What you have to do: Starting with the first line of the material and going on through the line with "Action: 988,465", write those lines out again word for word, including both ends.

Given records:

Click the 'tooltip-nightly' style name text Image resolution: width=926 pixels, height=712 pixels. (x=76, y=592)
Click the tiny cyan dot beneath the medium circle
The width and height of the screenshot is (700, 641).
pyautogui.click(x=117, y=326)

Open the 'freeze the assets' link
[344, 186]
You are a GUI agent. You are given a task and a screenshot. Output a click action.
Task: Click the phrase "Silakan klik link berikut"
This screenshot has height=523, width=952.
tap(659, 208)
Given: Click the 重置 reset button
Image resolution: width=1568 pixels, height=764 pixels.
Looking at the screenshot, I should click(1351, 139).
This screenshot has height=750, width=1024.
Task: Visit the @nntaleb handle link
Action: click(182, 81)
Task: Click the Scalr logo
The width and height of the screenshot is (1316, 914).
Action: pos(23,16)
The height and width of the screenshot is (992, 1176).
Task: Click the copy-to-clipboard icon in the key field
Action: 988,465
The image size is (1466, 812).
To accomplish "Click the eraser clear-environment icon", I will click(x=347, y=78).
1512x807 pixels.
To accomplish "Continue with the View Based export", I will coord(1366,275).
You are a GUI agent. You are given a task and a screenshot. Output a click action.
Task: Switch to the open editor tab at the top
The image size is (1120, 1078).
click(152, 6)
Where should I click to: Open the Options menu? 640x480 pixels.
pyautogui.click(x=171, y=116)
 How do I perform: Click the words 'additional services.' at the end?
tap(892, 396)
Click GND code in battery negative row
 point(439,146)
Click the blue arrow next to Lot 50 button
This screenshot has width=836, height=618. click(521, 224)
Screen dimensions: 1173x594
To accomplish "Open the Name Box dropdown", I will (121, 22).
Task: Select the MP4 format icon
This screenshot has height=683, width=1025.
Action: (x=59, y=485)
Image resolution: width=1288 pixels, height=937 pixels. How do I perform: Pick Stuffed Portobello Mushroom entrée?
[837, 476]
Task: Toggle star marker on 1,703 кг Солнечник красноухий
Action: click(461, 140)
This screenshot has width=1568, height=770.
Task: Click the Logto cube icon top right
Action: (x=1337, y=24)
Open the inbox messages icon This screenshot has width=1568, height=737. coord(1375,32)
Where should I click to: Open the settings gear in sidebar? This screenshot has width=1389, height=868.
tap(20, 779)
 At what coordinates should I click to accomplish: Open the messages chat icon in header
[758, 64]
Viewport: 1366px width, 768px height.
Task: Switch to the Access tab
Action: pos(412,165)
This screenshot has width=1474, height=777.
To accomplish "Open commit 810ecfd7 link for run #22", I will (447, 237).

Solution below:
Click the 'tooltip-nightly' style name text Image resolution: width=926 pixels, height=712 pixels. (x=76, y=592)
Click the tiny cyan dot beneath the medium circle
The width and height of the screenshot is (700, 641).
pyautogui.click(x=117, y=326)

Open the 'freeze the assets' link
[344, 186]
You are a GUI agent. You are given a task and a screenshot. Output a click action.
Task: Click the phrase "Silakan klik link berikut"
This screenshot has height=523, width=952.
tap(659, 208)
Given: Click the 重置 reset button
Image resolution: width=1568 pixels, height=764 pixels.
Looking at the screenshot, I should click(1351, 139).
This screenshot has height=750, width=1024.
Task: Visit the @nntaleb handle link
Action: click(182, 81)
Task: Click the Scalr logo
The width and height of the screenshot is (1316, 914).
Action: pos(23,16)
The height and width of the screenshot is (992, 1176).
Task: Click the copy-to-clipboard icon in the key field
Action: 988,465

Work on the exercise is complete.